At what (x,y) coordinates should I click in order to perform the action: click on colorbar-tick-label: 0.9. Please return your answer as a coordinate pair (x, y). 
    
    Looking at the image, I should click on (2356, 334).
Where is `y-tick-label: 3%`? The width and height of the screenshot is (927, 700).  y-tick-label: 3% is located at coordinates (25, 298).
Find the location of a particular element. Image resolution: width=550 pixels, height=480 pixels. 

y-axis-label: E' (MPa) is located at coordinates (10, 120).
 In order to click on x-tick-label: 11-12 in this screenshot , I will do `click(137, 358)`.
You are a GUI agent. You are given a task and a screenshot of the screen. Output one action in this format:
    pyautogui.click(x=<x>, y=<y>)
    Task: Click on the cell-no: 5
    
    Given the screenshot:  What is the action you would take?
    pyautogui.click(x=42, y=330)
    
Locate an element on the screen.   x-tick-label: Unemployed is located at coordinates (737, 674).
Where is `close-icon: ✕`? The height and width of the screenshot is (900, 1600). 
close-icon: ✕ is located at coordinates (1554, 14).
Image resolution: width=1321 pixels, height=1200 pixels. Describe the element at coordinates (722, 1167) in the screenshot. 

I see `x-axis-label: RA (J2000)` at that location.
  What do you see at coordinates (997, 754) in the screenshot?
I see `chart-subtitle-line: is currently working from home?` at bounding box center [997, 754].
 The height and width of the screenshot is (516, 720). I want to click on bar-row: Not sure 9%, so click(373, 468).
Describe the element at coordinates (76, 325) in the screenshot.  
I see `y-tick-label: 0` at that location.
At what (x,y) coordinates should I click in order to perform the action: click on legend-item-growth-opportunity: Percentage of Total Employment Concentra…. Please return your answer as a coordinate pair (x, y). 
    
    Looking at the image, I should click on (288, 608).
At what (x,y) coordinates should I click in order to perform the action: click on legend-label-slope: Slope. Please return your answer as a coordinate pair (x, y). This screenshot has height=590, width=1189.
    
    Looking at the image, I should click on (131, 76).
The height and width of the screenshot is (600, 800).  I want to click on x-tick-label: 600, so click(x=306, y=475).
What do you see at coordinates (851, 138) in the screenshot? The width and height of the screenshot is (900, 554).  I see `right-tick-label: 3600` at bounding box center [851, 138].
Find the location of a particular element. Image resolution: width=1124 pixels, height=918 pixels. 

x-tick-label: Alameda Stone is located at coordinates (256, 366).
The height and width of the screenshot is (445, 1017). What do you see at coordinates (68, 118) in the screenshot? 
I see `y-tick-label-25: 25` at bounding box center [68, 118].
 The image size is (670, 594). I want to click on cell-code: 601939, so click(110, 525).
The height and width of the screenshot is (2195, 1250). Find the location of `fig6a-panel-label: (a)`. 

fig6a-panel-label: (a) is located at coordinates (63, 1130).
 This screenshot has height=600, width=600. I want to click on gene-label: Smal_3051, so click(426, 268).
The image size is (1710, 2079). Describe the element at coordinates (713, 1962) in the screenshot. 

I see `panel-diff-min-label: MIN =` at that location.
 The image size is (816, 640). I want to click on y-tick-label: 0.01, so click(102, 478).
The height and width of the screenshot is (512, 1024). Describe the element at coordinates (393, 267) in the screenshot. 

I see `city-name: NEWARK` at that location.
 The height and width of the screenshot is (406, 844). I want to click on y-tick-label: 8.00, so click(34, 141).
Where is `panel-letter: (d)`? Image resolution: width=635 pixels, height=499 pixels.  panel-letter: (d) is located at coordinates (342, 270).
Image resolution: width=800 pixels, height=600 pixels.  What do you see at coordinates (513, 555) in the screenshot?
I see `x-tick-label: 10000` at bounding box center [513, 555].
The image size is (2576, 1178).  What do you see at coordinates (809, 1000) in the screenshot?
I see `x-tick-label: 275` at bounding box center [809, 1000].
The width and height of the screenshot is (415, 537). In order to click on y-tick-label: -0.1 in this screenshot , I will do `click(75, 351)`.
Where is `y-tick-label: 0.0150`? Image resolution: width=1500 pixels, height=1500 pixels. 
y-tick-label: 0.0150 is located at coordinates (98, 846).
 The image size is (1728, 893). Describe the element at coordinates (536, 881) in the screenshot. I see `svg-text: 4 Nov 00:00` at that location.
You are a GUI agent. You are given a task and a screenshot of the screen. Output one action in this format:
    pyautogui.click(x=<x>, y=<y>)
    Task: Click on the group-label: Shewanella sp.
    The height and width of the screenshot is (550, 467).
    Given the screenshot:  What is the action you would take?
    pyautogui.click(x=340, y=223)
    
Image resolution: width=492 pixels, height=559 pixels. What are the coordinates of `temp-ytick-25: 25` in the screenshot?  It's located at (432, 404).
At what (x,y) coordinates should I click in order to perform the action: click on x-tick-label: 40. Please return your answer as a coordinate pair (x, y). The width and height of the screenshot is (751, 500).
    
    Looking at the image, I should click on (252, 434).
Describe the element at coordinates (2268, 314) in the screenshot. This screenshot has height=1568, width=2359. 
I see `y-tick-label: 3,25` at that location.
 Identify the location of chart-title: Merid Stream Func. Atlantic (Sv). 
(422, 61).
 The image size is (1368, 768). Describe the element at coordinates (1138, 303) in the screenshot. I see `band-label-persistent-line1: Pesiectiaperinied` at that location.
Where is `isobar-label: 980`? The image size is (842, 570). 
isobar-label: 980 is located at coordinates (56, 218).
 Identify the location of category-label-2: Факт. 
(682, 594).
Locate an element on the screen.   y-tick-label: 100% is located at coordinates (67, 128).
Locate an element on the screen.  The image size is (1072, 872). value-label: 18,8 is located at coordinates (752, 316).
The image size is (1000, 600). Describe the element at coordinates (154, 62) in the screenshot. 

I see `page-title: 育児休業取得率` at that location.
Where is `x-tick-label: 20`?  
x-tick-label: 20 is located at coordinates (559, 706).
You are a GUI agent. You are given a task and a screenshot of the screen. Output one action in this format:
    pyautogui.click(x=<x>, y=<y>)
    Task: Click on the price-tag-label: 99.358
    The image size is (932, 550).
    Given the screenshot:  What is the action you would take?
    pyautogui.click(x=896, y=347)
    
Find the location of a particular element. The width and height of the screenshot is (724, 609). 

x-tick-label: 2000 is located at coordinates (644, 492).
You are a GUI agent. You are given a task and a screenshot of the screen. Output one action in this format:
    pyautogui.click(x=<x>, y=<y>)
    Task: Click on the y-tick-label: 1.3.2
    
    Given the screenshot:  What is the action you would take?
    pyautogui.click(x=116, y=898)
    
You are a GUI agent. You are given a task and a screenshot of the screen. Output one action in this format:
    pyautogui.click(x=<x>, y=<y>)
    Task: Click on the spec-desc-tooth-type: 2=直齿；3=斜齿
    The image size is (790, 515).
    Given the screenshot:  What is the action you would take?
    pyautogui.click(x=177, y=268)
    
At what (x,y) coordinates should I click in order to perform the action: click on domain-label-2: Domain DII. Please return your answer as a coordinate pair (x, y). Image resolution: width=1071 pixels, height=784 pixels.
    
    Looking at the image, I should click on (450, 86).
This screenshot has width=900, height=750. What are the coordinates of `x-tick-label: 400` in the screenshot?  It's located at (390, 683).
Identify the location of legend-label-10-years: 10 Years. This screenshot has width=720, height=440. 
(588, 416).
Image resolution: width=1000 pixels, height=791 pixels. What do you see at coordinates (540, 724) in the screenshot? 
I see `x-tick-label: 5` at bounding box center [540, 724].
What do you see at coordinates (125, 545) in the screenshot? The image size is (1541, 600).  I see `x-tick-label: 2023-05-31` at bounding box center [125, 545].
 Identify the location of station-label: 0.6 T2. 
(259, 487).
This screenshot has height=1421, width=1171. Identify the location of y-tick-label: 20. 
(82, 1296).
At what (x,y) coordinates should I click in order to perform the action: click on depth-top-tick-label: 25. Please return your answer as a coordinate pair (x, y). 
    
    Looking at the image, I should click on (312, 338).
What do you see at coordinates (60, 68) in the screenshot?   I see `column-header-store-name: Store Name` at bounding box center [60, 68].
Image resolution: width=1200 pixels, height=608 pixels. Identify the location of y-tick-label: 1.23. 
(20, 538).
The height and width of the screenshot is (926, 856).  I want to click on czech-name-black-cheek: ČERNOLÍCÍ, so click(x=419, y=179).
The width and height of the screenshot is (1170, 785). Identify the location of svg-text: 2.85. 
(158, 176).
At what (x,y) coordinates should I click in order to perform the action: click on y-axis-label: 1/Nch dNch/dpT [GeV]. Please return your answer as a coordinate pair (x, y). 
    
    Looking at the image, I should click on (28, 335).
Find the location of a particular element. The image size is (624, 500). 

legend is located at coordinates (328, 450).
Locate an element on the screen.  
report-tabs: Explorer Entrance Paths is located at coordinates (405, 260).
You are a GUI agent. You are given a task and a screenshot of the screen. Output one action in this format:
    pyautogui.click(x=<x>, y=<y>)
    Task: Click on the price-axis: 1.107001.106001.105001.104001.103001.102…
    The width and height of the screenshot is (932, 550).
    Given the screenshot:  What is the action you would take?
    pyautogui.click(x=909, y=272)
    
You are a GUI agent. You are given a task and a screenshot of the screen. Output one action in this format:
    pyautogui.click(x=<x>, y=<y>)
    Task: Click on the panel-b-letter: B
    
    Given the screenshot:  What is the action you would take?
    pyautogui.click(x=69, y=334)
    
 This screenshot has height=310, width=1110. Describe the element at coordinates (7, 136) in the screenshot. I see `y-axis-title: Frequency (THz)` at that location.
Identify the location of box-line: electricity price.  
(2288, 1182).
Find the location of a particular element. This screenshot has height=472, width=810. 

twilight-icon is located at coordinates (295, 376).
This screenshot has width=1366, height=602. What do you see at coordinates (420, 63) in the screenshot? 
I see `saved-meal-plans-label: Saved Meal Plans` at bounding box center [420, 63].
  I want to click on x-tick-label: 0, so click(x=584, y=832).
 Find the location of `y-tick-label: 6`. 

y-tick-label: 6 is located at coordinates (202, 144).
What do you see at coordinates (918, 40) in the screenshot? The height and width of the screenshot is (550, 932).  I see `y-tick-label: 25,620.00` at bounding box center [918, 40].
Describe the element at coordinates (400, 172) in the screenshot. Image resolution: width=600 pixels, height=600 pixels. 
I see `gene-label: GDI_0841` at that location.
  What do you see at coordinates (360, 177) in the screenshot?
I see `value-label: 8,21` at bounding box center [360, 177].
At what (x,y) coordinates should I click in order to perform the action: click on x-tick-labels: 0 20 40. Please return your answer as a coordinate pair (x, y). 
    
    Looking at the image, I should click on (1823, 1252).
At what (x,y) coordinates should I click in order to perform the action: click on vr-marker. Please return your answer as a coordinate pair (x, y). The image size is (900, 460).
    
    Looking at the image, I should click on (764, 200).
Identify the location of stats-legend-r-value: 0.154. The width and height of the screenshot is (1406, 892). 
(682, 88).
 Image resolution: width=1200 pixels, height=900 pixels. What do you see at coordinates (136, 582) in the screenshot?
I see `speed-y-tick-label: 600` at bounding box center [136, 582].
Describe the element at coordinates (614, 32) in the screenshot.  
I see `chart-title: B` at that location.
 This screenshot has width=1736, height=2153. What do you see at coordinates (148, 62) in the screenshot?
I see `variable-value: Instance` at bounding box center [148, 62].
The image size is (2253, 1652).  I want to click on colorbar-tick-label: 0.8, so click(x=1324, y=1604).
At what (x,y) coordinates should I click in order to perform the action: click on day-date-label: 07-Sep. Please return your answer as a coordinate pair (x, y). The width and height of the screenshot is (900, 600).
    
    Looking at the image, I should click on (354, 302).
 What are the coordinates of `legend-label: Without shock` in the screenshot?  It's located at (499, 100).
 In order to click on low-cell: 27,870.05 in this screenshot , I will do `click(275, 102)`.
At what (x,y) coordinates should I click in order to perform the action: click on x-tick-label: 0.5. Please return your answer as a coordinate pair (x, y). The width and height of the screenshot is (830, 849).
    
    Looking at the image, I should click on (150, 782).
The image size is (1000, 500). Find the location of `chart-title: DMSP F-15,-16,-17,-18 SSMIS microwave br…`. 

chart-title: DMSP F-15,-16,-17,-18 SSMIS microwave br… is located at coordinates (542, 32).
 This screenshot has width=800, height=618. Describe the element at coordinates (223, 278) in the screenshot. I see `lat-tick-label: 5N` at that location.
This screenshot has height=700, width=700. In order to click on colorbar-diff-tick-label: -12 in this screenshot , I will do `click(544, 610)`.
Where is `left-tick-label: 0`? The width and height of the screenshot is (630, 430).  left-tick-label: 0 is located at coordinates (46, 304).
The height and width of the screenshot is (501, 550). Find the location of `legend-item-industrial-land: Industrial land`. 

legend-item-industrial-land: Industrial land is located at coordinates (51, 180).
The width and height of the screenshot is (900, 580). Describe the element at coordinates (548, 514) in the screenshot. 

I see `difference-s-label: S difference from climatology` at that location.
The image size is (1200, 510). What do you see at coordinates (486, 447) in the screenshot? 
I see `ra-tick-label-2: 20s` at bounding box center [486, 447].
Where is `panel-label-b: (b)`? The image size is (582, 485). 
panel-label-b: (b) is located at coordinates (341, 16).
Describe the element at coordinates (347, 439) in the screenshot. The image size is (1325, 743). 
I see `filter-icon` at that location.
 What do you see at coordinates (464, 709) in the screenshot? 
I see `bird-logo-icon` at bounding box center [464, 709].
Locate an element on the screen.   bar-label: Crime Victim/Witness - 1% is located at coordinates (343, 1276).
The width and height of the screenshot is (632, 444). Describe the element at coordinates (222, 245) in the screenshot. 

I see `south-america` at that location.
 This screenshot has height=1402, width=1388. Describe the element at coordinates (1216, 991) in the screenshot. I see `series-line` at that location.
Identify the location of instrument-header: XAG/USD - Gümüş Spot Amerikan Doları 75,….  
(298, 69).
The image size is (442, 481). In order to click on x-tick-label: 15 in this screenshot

■ Actividad: Cambia "Identify" por "Find" en los registros que van desde la línea que contiene "Identify the location of chart-title: Merid" hasta la línea que contiene "coordinates (752, 316).", ambas incluidas. Reprodúcelos sin ninguna otra modificación.

■ Respuestas:
 Find the location of chart-title: Merid Stream Func. Atlantic (Sv). 
(422, 61).
 The image size is (1368, 768). Describe the element at coordinates (1138, 303) in the screenshot. I see `band-label-persistent-line1: Pesiectiaperinied` at that location.
Where is `isobar-label: 980`? The image size is (842, 570). 
isobar-label: 980 is located at coordinates (56, 218).
 Find the location of category-label-2: Факт. 
(682, 594).
Locate an element on the screen.   y-tick-label: 100% is located at coordinates (67, 128).
Locate an element on the screen.  The image size is (1072, 872). value-label: 18,8 is located at coordinates (752, 316).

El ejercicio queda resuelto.